§ **BRIEF**: Copy nothing but the lines from the one containing "Careers (59, 192)" through the last line of the entries below, exactly as written and without pictures.

§ **GIVEN DATA**:
____________________

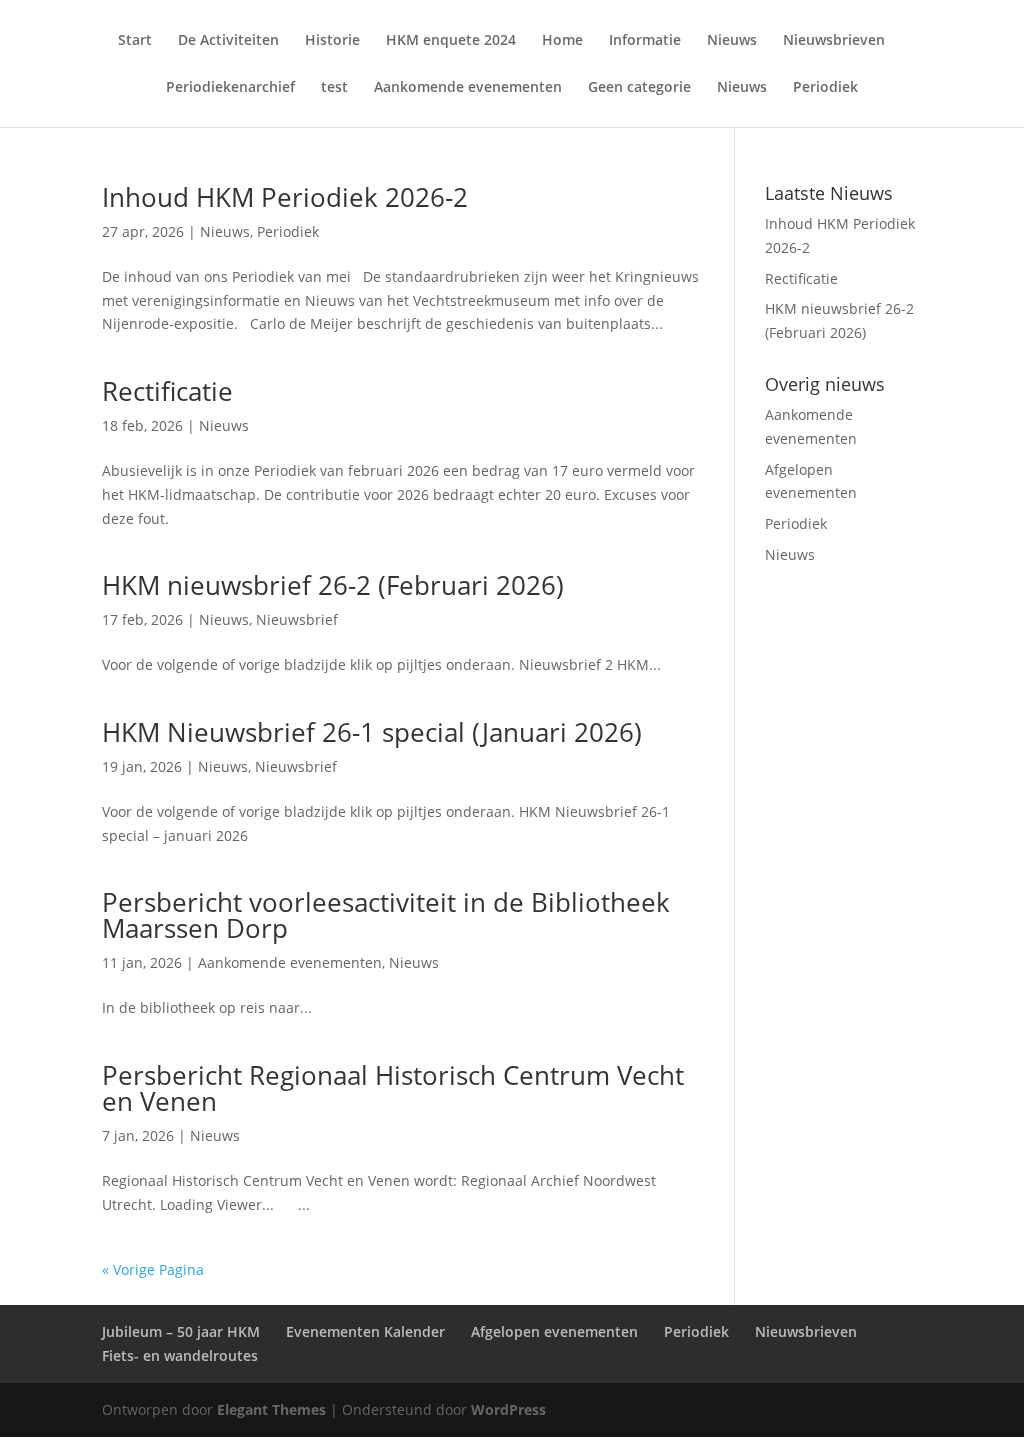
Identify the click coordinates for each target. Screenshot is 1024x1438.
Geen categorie (639, 88)
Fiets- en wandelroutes (180, 1355)
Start (135, 41)
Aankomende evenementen (468, 88)
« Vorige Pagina (153, 1269)
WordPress (508, 1409)
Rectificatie (167, 391)
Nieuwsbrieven (834, 41)
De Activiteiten (228, 41)
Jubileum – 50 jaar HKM (181, 1331)
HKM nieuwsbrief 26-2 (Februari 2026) (333, 585)
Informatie (645, 41)
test (334, 88)
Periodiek (825, 88)
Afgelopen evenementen (554, 1331)
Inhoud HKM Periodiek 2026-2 (285, 197)
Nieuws (732, 41)
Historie (332, 41)
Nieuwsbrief (297, 619)
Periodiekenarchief (230, 88)
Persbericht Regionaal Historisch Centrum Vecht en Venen (393, 1088)
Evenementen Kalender (365, 1331)
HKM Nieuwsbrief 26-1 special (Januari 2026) (372, 732)
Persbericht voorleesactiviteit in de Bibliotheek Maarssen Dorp (386, 915)
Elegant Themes (271, 1409)
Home (562, 41)
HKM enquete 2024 (451, 41)
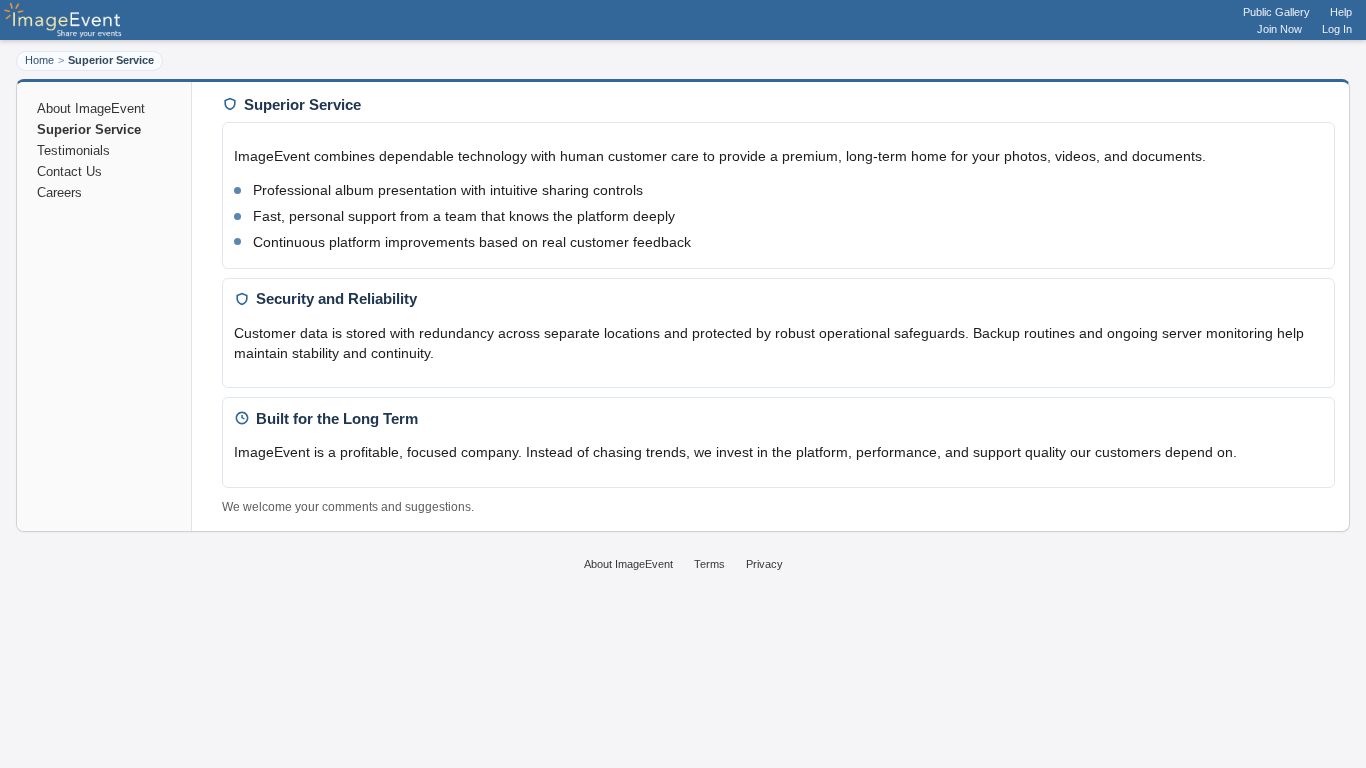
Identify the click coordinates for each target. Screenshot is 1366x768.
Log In (1337, 29)
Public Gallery (1276, 12)
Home (39, 60)
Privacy (764, 564)
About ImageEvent (91, 108)
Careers (59, 192)
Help (1341, 12)
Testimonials (73, 150)
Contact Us (69, 171)
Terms (709, 564)
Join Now (1279, 29)
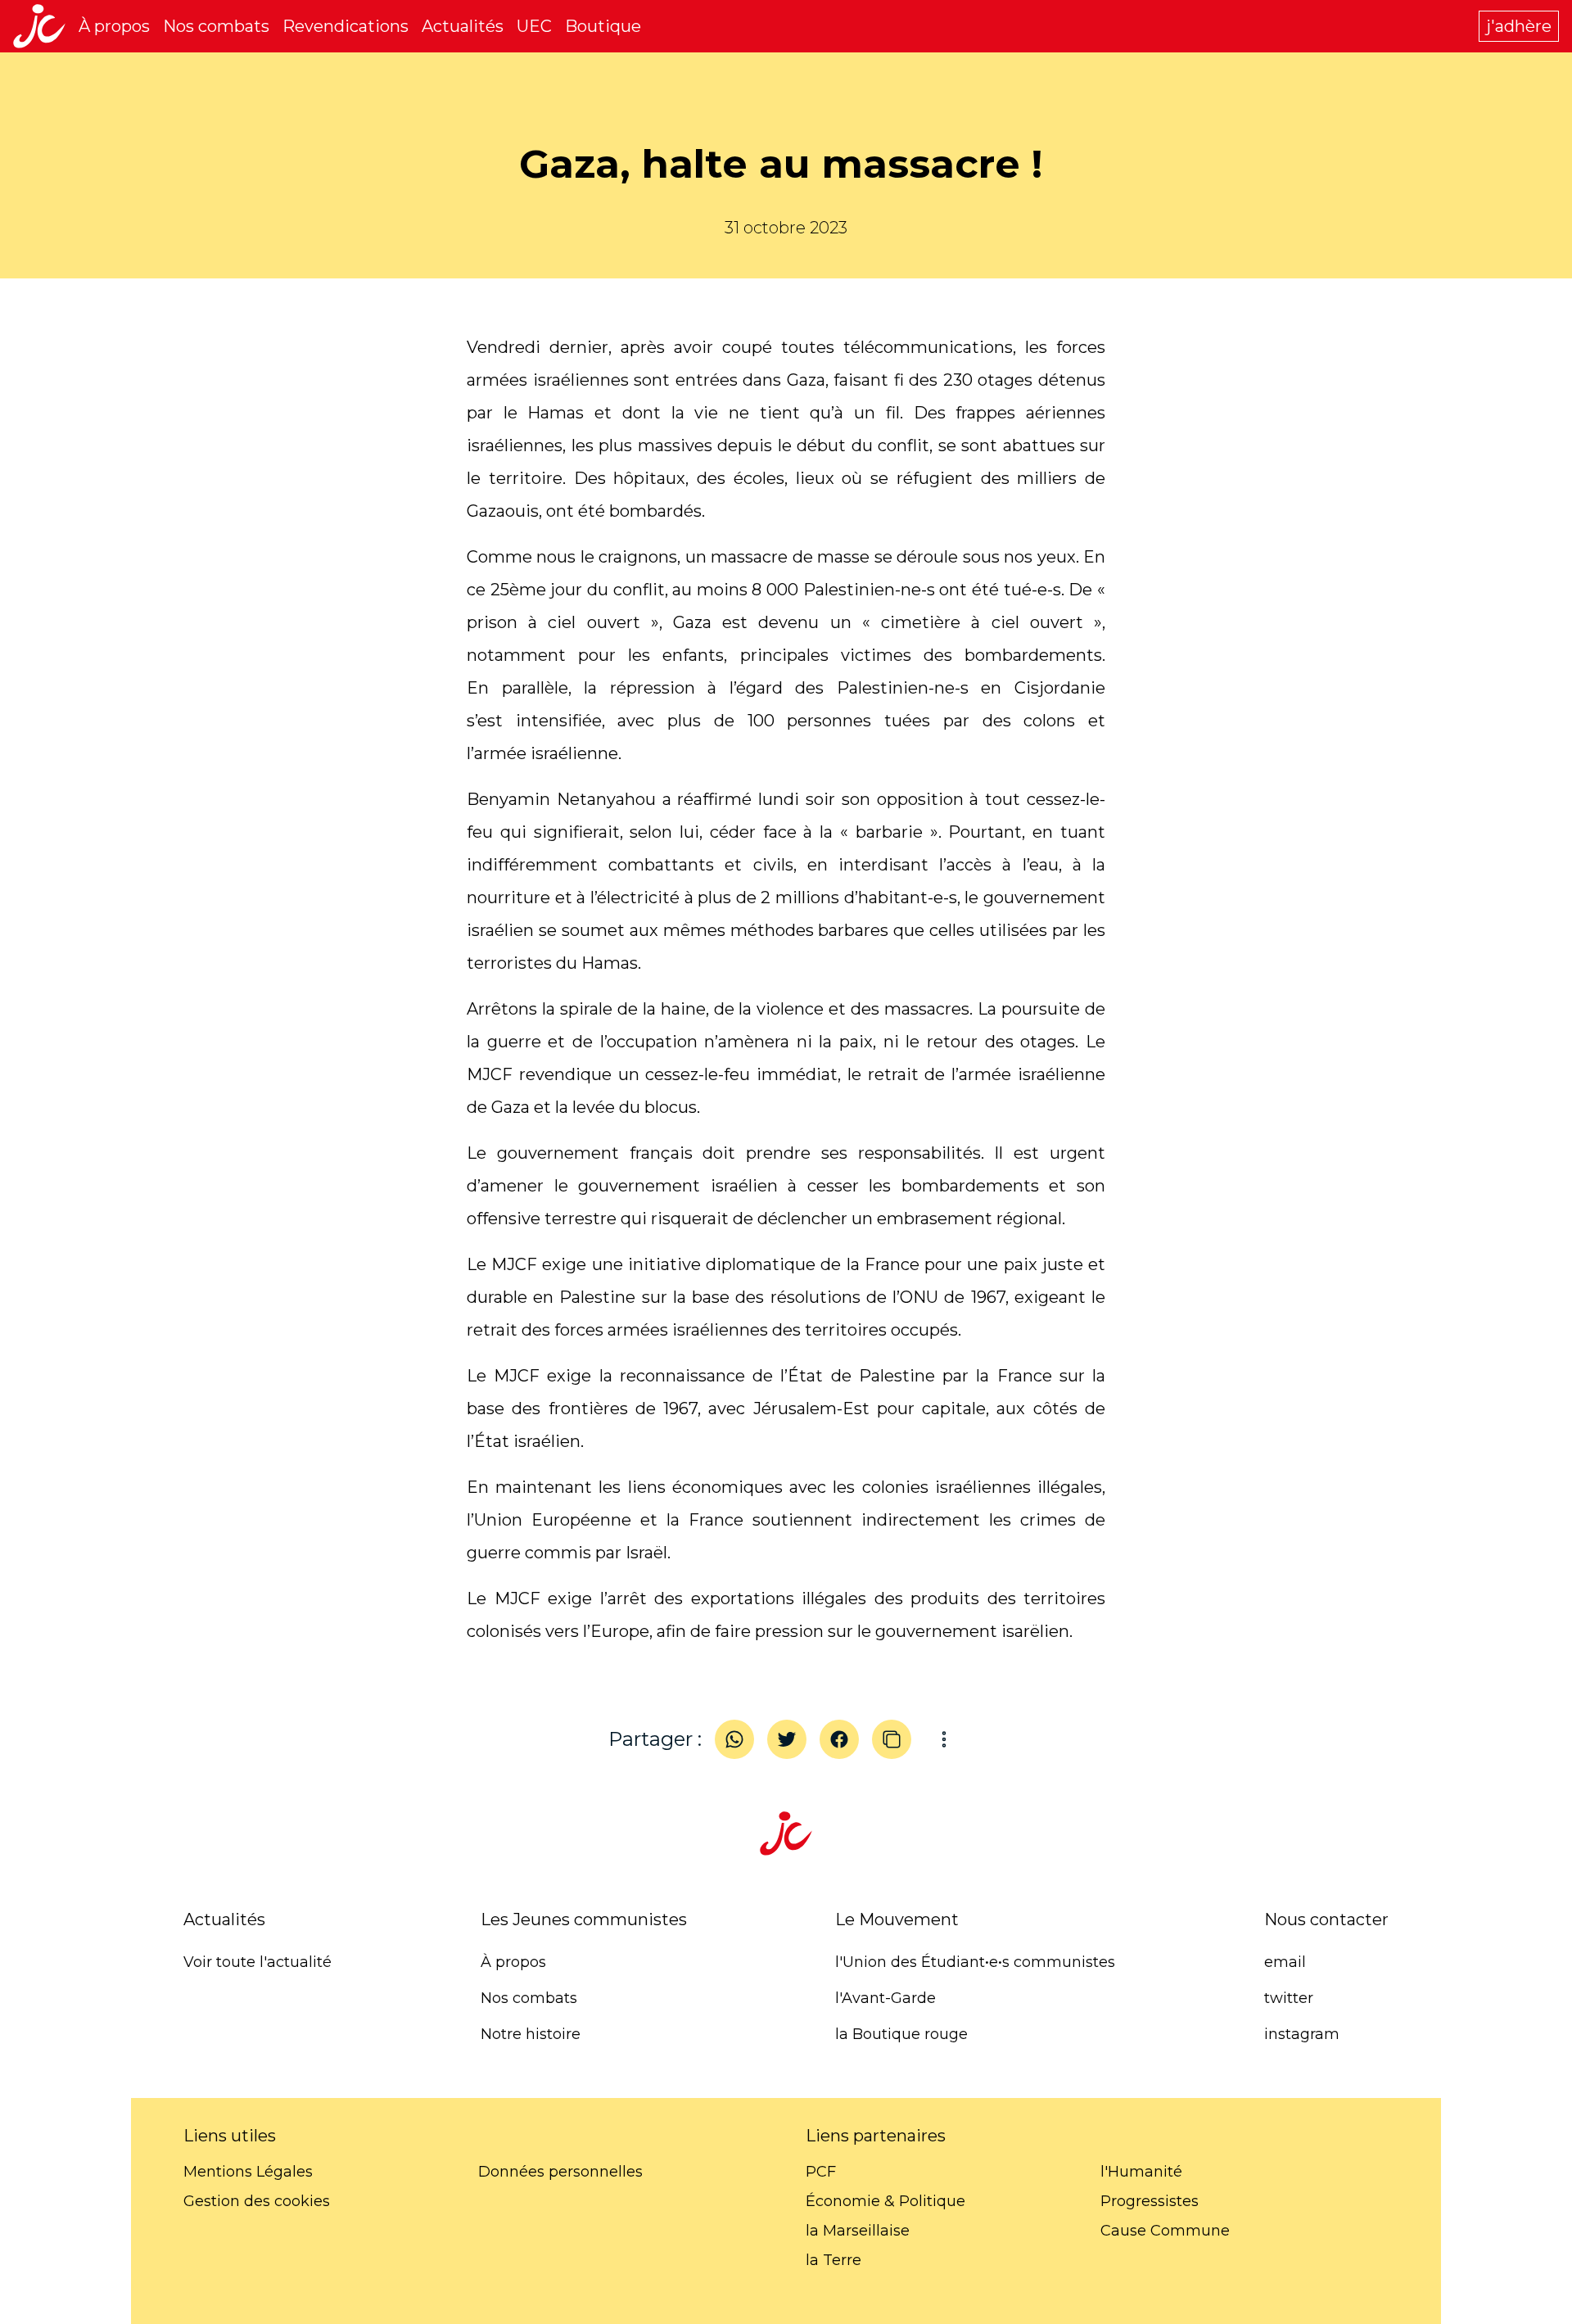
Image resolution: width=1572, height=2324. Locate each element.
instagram (1301, 2034)
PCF (821, 2172)
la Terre (833, 2260)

____________________

§ **PROBLEM SOLUTION**:
Careers (59, 192)
Help (1341, 12)
Testimonials (73, 150)
Contact Us (69, 171)
Terms (709, 564)
Join Now (1279, 29)
Image resolution: width=1572, height=2324. Locate each element.
instagram (1301, 2034)
PCF (821, 2172)
la Terre (833, 2260)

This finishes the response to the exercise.